Born Under a Bad Signという曲。甘ったるいトーンに豊かなサスティーンのギター。響きがよいのはやはりコリーナを使っているからだろう。

 

 ここで、Albert King独自のギターテクニックを見ていこう。彼はピックを使わない。全て指引きだ。更に左利きなので左利き用のギター…と思いきや右利きのギターを左利きとして持って使っている。所謂ジミヘンスタイルというやつだ。最も、ジミヘンと同時期かそれより前に活躍していたギタリストだからこの呼び名は若干語弊があるがそこはさておき。このスタイルだと低音弦が下に、高音弦が上に位置するようになる。これは普通のギターとは逆である。これによって歌と歌の間の音が高音に集まりやすいというのもある。そんなところを踏まえてもう一曲。

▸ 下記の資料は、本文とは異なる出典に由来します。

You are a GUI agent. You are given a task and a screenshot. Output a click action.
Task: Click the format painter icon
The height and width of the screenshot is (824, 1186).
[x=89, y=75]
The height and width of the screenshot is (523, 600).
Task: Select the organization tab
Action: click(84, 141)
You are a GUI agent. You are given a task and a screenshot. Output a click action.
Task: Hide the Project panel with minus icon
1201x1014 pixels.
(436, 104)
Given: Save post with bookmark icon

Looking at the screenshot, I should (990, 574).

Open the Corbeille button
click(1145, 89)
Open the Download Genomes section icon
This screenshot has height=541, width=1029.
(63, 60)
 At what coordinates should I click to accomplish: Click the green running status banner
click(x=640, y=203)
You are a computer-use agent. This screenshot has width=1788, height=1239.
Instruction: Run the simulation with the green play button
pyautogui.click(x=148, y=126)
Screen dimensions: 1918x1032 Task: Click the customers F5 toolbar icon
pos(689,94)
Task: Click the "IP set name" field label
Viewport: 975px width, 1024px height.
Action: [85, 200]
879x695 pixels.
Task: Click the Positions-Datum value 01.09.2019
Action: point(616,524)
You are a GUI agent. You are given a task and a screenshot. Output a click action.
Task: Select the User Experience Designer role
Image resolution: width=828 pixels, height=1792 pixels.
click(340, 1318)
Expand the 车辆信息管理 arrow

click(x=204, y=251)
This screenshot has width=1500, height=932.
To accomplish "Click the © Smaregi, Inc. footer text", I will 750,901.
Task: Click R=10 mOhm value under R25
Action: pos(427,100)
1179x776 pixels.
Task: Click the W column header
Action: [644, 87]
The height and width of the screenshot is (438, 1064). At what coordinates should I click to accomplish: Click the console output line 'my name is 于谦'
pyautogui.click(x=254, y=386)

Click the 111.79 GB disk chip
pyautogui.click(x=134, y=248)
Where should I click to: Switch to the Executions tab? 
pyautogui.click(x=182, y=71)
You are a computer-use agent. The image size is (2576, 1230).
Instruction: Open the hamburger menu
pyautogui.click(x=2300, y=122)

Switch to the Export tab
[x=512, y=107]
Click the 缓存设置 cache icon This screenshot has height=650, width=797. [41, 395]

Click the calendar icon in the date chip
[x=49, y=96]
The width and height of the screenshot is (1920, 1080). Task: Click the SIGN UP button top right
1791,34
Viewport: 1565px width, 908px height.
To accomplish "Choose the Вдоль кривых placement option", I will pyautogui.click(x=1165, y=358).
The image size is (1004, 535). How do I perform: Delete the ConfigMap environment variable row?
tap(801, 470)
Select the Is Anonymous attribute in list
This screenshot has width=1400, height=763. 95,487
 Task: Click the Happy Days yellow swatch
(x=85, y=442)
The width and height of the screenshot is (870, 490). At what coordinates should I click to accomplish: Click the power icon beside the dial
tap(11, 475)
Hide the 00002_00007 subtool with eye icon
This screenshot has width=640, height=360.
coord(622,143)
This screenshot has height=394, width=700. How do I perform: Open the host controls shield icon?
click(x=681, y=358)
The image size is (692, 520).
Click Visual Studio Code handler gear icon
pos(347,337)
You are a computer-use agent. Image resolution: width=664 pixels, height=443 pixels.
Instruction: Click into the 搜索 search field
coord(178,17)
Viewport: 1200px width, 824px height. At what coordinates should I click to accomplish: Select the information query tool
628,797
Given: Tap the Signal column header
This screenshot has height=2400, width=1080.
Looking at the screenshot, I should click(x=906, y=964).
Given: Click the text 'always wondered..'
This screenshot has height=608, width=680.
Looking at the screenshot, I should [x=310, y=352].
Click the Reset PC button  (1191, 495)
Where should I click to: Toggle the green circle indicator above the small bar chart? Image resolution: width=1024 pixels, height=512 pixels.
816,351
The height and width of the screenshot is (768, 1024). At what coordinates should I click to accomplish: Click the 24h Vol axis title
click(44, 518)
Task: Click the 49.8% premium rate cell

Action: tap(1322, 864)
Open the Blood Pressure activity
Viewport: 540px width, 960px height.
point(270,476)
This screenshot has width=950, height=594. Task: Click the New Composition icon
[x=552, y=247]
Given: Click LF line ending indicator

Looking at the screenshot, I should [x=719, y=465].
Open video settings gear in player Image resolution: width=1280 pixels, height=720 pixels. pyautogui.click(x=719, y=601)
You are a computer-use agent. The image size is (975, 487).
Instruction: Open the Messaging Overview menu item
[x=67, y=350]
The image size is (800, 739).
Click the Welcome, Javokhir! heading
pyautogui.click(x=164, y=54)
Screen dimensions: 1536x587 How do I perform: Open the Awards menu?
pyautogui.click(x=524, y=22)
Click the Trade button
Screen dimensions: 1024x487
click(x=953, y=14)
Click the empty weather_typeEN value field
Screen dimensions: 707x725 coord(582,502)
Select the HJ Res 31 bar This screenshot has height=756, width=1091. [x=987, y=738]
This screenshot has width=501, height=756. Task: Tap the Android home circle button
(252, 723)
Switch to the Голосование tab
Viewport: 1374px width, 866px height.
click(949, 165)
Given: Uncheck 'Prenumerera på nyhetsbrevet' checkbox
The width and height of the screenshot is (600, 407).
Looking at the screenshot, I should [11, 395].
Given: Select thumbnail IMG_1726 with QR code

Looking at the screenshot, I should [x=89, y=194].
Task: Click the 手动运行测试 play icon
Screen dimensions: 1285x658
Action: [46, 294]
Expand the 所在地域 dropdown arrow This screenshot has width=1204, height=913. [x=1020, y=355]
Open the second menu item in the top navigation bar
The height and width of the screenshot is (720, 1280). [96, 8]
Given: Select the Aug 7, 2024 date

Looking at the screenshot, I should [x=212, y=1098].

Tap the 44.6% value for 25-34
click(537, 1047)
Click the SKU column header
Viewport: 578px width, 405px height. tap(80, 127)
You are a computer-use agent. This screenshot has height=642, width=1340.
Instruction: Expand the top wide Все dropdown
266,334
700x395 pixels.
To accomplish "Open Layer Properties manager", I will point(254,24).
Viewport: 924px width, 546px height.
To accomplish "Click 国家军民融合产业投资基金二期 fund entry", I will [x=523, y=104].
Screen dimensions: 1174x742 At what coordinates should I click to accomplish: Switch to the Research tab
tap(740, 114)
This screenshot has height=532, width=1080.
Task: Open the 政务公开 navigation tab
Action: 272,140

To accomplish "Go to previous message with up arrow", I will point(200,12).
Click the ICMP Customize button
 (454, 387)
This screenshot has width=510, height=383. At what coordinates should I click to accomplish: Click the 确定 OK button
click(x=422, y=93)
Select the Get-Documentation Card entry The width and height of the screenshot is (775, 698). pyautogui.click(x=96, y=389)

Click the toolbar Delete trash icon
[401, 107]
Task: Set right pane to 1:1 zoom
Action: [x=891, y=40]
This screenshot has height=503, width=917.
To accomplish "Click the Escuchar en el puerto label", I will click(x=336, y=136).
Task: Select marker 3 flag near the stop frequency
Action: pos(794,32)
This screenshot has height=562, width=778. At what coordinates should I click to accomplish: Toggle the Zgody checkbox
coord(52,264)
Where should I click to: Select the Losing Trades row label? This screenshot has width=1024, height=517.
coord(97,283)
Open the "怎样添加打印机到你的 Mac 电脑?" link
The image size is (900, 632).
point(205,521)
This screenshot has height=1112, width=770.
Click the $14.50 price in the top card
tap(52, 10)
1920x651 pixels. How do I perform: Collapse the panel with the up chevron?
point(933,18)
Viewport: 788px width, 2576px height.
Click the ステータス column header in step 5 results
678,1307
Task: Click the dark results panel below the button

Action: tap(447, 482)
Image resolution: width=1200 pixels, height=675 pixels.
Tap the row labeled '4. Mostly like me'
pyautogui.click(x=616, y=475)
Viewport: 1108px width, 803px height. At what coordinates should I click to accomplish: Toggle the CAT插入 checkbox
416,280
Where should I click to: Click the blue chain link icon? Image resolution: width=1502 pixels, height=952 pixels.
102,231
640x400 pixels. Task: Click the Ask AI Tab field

I'll Play The Blues For you。親指を高音弦に当ててアタックの強い高音を生み出している。先ほど書いた通り抜けが悪いギターなのだが、それがかえっていい味を出している。

 

最後にもう一曲

Good Time Charlie。イントロのフレーズの終わりらへんで低音弦をスライドするところがあるが、Albert Kingがよくやる手癖である。高音弦を弾ききって最後に低音弦を親指で触れてスライドさせる。普通とは逆に弦を張っているからこそのフレーズである。

 

という感じでこのブログで初めてブルースを取り上げてみた。次回は80年代の英ロック、所謂ニューウェーブと呼ばれるジャンルを象徴して、最近フジロックにも出たあのアーティストを紹介したい。じゃ、お元気で。